Ia menjelaskan bahwa praktik ini dilakukan agar produk tersebut mendapatkan Surat Keterangan Asal (SKA) bukan dari China, melainkan dari Indonesia, sehingga dapat masuk ke AS.
“Jadi industri dalam negeri kita terkena dampak ganda: serbuan barang-barang China di dalam negeri, dan hambatan ekspor ke Amerika karena biaya dumping,” kata Redma kepada BBC News Indonesia, Sabtu (27/04).
Menurut Redma, persaingan yang ketat dengan barang impor berpotensi menghancurkan industri lokal.
Ia menjelaskan bahwa dampaknya dapat meluas dari sektor hilir hingga hulu rantai produksi garmen.
Redma memperkirakan bahwa jika industri filamen terpukul, sekitar 125.000 orang berpotensi kehilangan pekerjaan.
Pemerintah Akui Fenomena Impor Pakaian di Tengah Perang Tarif AS-China
Menteri Perindustrian Agus Gumiwang Kartasasmita mengungkapkan bahwa ia menerima keluhan dari berbagai pihak mengenai banjirnya pakaian impor di Indonesia sebagai dampak dari perang tarif AS-China, seperti yang diberitakan oleh Detikfinance.

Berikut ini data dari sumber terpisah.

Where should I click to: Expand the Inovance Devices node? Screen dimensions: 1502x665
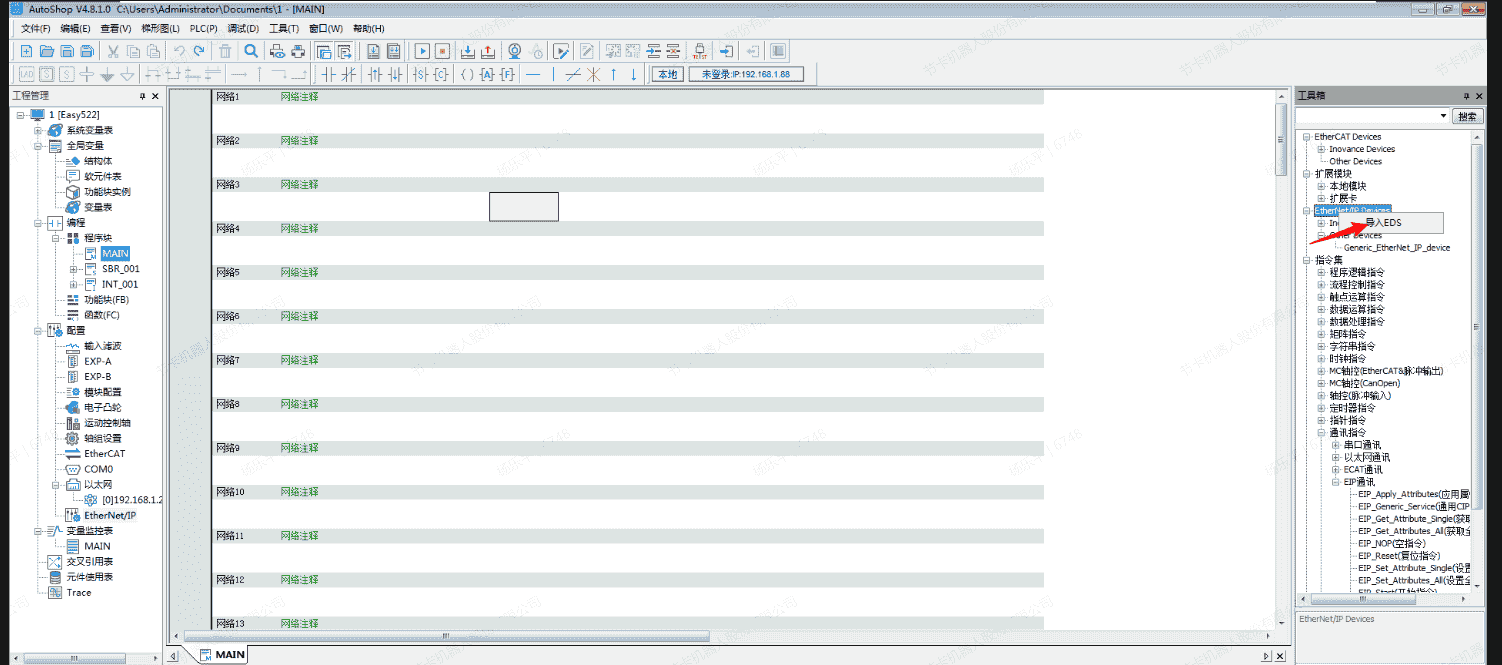1320,149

Namun, Agus tidak menyebutkan secara rinci mengenai asal-usul barang impor tersebut.
Ia menjelaskan bahwa masalah impor pakaian jadi ini diperparah oleh praktik transhipment, atau pengalihan status negara asal barang dengan tujuan menghindari bea masuk.

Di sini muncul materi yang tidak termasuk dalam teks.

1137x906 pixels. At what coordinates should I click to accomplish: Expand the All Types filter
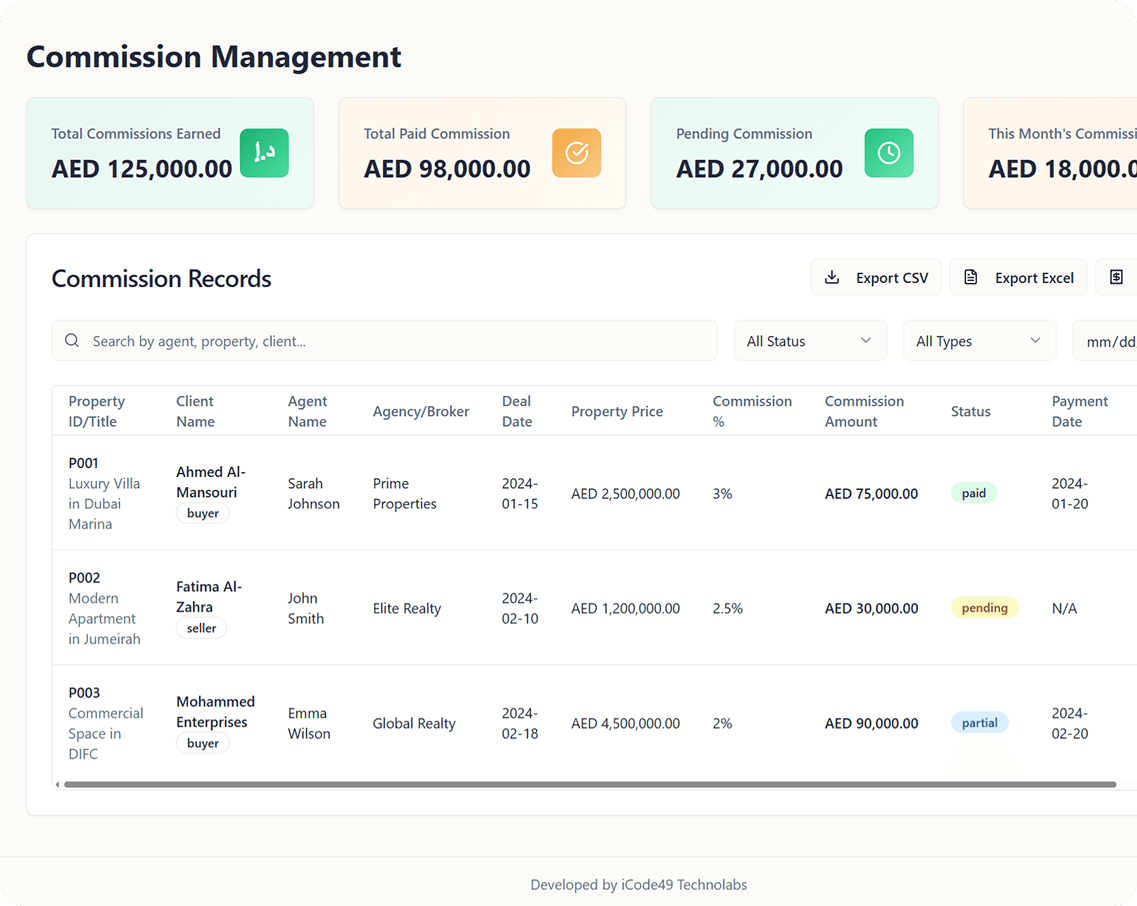click(979, 340)
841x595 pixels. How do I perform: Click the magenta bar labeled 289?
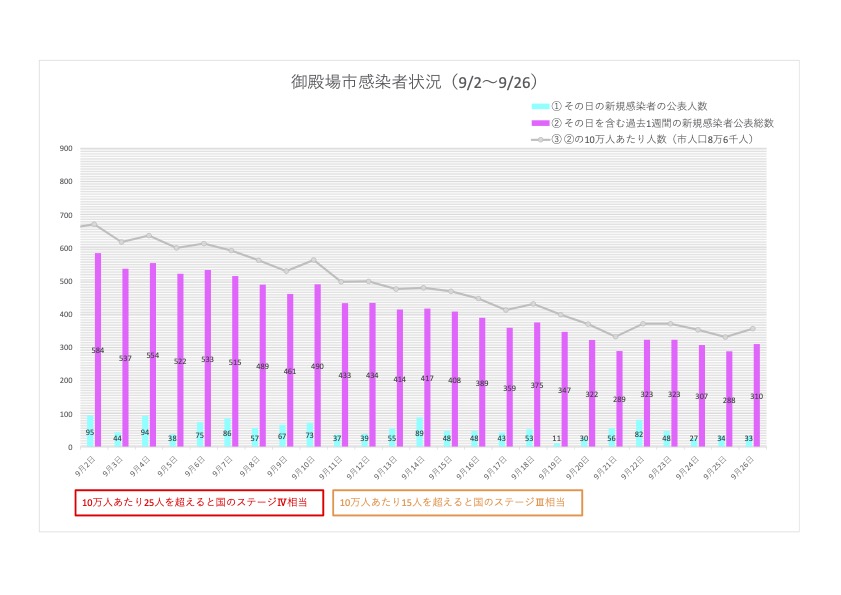click(x=619, y=399)
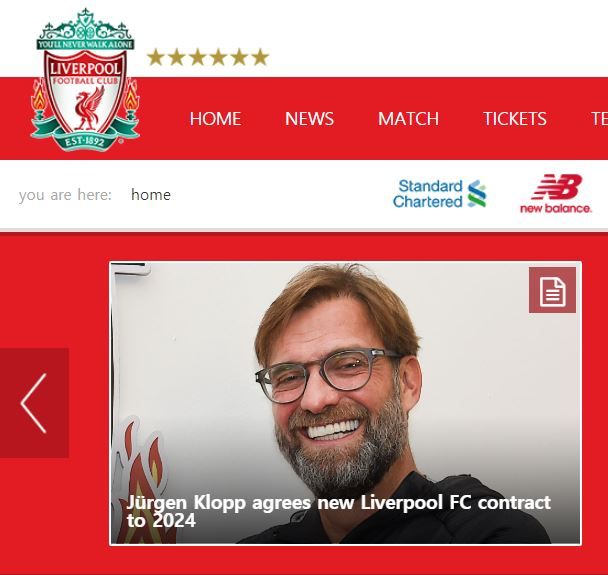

Agus mengklaim bahwa pihaknya telah mendesak pemerintah daerah untuk memperketat proses penerbitan SKA bagi barang-barang yang akan diekspor, guna mencegah penyalahgunaan dokumen asal barang.
Selain itu, Agus juga berjanji akan membantu industri tekstil dan produk tekstil (TPT) dalam negeri agar tidak terpuruk di tengah ketidakpastian ekonomi.
“Pasar domestik Indonesia sangat besar, dengan populasi mendekati 300 juta jiwa dan kebutuhan sandang yang tinggi. Oleh karena itu, melindungi industri TPT lokal berarti melindungi jutaan pekerja di dalamnya. Pemerintah juga telah menyediakan program insentif bagi industri TPT karena industri TPT adalah industri padat karya,” katanya.
Bergantung dengan China
Ekonom dan Direktur Center of Economic and Law Studies (Celios) Bhima Yudhistira berpendapat bahwa apapun hasil upaya pemerintah Indonesia dalam menegosiasikan terkait pengenaan tarif 34% untuk barang yang masuk ke AS, tetap akan menguntungkan China.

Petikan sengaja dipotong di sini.